Campaign Briefing

Will immigration affect election day?

Posted Monday, October 30, 2006

Governor

(Wichita Eagle) Immigration splits candidates: The emotion and impact of illegal immigration, once only a border-state issue, brings sharp divides to the race for Kansas governor. The candidates agree on little besides securing the country's borders, cracking down on employers who hire illegal immigrants and making English the state's official language. Gov. Kathleen Sebelius, the Democrat incumbent, supports certain provisions for illegal immigrants such as in-state college tuition rates and the ability to obtain a driver's license for insurance purposes. Republican Jim Barnett, a state senator and physician from Emporia, opposes granting those privileges.

(49abcnews) Barnett says Kansas needs job growth: Senator Jim Barnett calls himself a true product of Kansas. A fourth generation Kansan, Barnett grew up on his family's farm, and graduated from Emporia State University. He later went on to serve 8 years on the Emporia Board of Education, and says education would be his number one priority as Governor.

Attorney General

(Garden City Telegram) Law enforcement considers candidates: The race for the Kansas State Attorney General's office is heating up in western Kansas with several area sheriffs torn between Paul Morrison, the Johnson County district attorney and Democratic Party challenger, and Phill Kline, the Republican Party incumbent.

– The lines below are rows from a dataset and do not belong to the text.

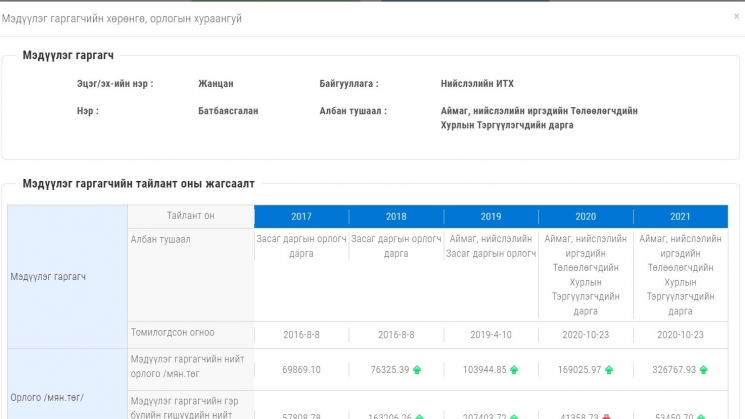The width and height of the screenshot is (745, 419).
Task: Click green up arrow beside 53450.70
Action: (x=703, y=415)
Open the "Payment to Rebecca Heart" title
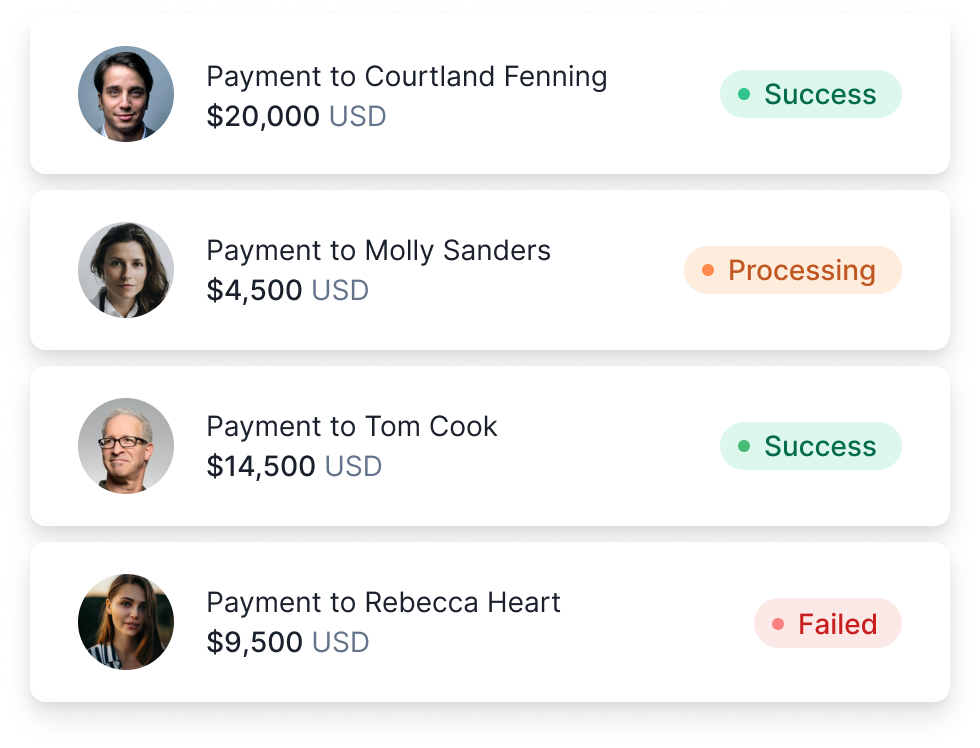Image resolution: width=980 pixels, height=748 pixels. 383,602
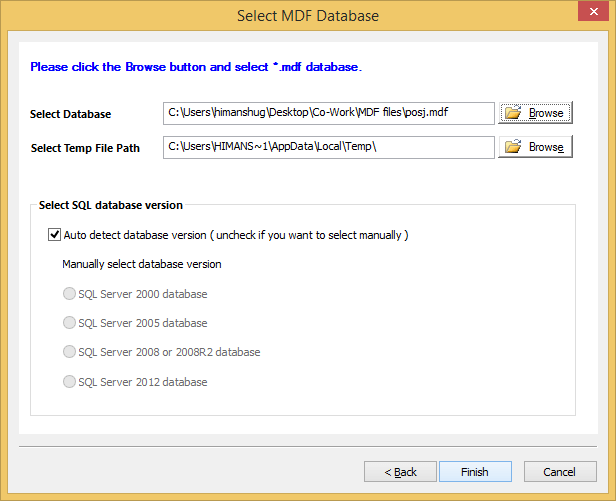Uncheck Auto detect database version

pyautogui.click(x=54, y=235)
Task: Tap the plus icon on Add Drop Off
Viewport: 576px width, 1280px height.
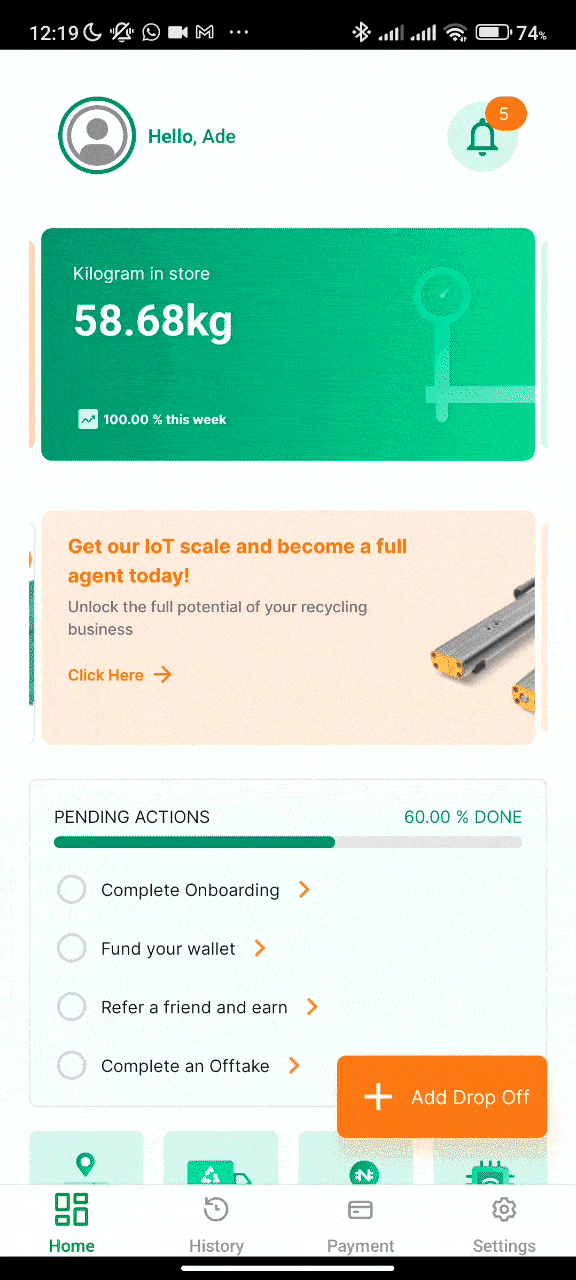Action: (x=378, y=1097)
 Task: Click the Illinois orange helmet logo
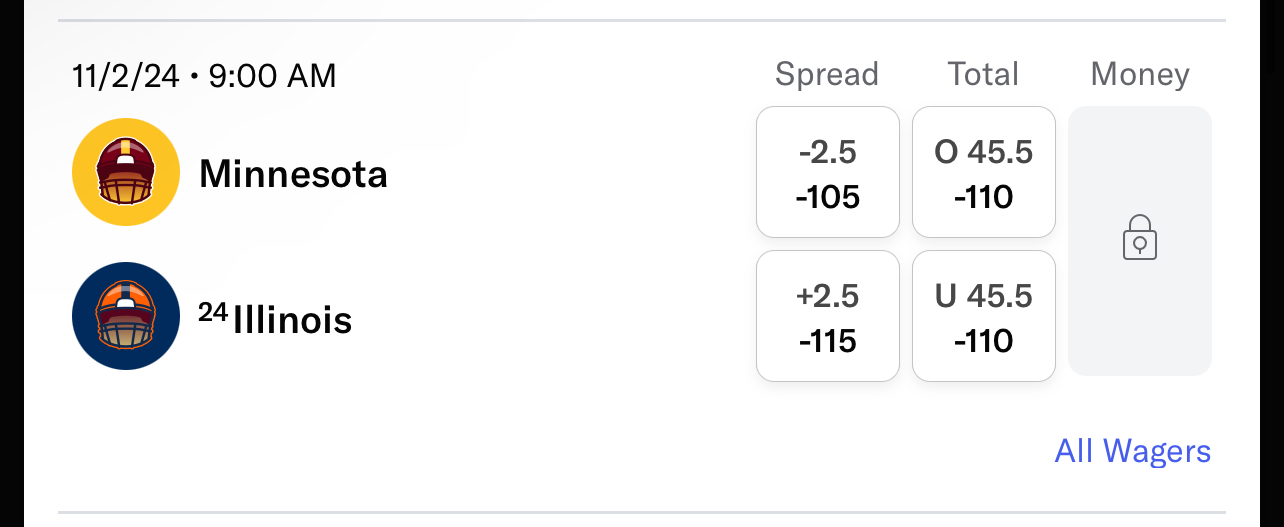[126, 316]
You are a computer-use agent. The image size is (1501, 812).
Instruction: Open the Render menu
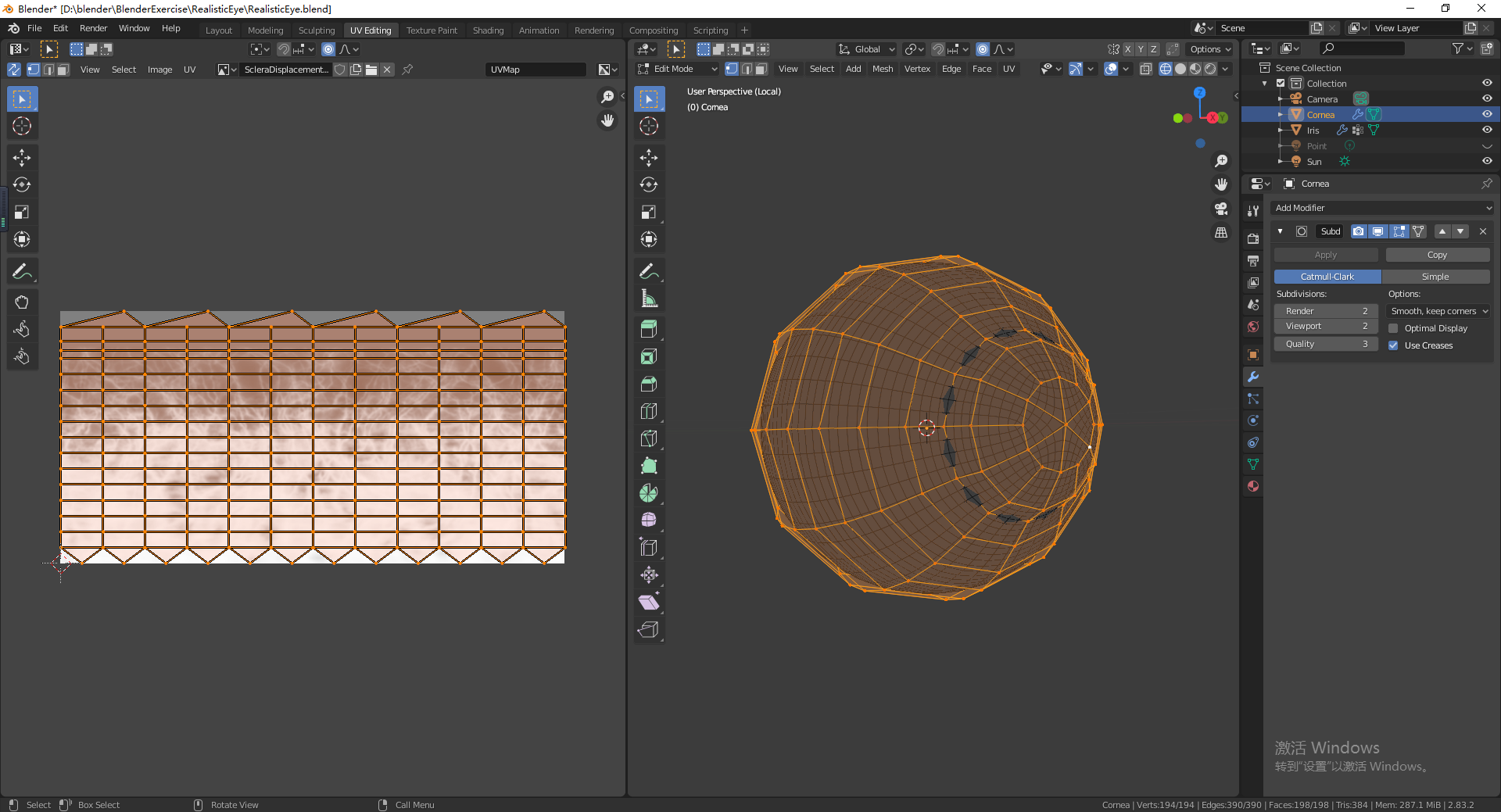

(AP analysis) GOP moderates have trouble buying whole Kline package: For the past decade in Kansas politics, Phill Kline has represented a problem for moderate Republicans, because they haven't been able to get a Kline they can accept without voting for a Kline they dislike. Their problem is especially acute this year, as Kline, a conservative Republican, seeks a second term as attorney general, needing votes from the moderate GOP wing, independents and other swing voters. Now, moderate Republicans can't keep state government's second most important elective office in GOP hands unless they reward a candidate who's run the roughest campaign Kansas has seen in at least a generation. It raises a natural question: Will a Kline victory encourage more of the same?

2nd District Congress

(KC Star) Candidate hopes to ride on the Democratic wave: Republican Jim Ryun defeated DemocratNancy Boyda by 15 percentage points in 2004. So why - just two years later - would Boyda be optimistic about her chances to defeat a Kansas icon in a Nov. 7 rematch for the state's 2nd District seat in Congress? Boyda thinks because she has name recognition, something she didn't have two years ago. And, perhaps more importantly, she stands to benefit if a predicted Democratic surge throughout the nation comes true. Political observers agree that although a Boyda victory is a long shot, it's not out of the question.

Other election news

(Topeka Capital-Journal) Candidates want your vote, but do they always get to the polls? If sifting through the voting history of candidates on the November ballot proves anything, perhaps it is that they are a lot like the rest of Kansans. A tad forgetful on Election Day. Sure, they want your vote, but occasionally -- or sometimes consistently -- they have been known to let an election slip by. Among them, candidates for the state's highest office, governor, have missed a vote (Democrat Kathleen Sebelius) or more (Republican Jim Barnett). Even the man who oversees elections for the state -- secretary of state Ron Thornburgh, a Republican -- has missed an election. In fact, of the 32 candidates who area voters will see on the November ballot, just four have a perfect record going back to 1997. Among them is David Haley, a state senator, challenging Thornburgh.